The worker thread (via configuration) hands control over to the handle() method on one of the BasicServer implementations:

  • UserServer: Handles communication with a Drill client.
  • DataServer: Handle data transfers.
  • ControlServer: Handles control signals between Drillbits.

The following sessions discuss each resulting application-level protocol.

Data Protocol

Sent over a "data tunnel". The data tunnel protocol is very basic: just connect and send batches. There is no handshake, no setup and very little flow control.

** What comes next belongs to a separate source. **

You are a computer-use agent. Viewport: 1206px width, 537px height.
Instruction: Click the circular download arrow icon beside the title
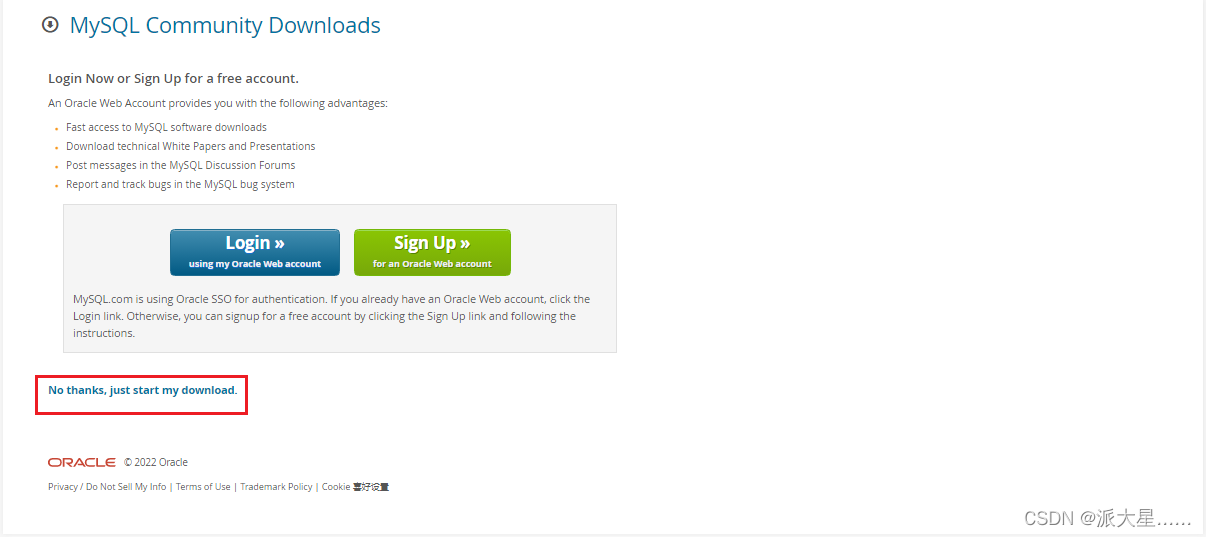(50, 25)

The data channel uses the protobuf definitions from BitData.proto. The mapping is:

RPC Type Name Number Protobuf Message
HANDSHAKE 0 BitClientHandshake, BitServerHandshake
ACK 1 N/A
GOODBYE 2 N/A
REQ_RECORD_BATCH 3 FragmentRecordBatch

Basic protocol:

Step Upstream Downstream
Connect Connect Accept Connection
Heartbeat sends PING accepts PING
accepts PONG sends PONG
Send Batch Send Batch 1 Receive Batch 1
Send Batch 2 Receive Batch 2
Send Batch 3 Receive Batch 3
Flow Control Wait
Receive OK Send OK
Send ... ...

Key steps:

  • Open the data tunnel using DataConnectorCreator which creates holds a connection DataServer, one for each destination endpoint.
  • Batches are sent with ...
  • DataServer handles incoming RPC messages using the handle() method.
  • The same DataServer processes incoming batches via the submit() and `
  • REQ_RECORD_BATCH

The FragmentRecordBatch message is the key to the protocol. It has three key parts:

  • A source address (query id, major fragment id, minor fragment id)
  • A destination address (query id, major fragment id, minor fragment id)
  • The actual record batch
  • Flag to indicate if the batch is the last batch.